-- Exercise aim --
Would you set down all of the entries below exactly as they stand?

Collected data
*** Begin section ***
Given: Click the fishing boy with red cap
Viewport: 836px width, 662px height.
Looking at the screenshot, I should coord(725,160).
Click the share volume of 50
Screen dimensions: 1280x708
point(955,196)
*** End section ***
-- Result for this exercise --
Given: Click the fishing boy with red cap
Viewport: 836px width, 662px height.
Looking at the screenshot, I should coord(725,160).
Click the share volume of 50
Screen dimensions: 1280x708
point(955,196)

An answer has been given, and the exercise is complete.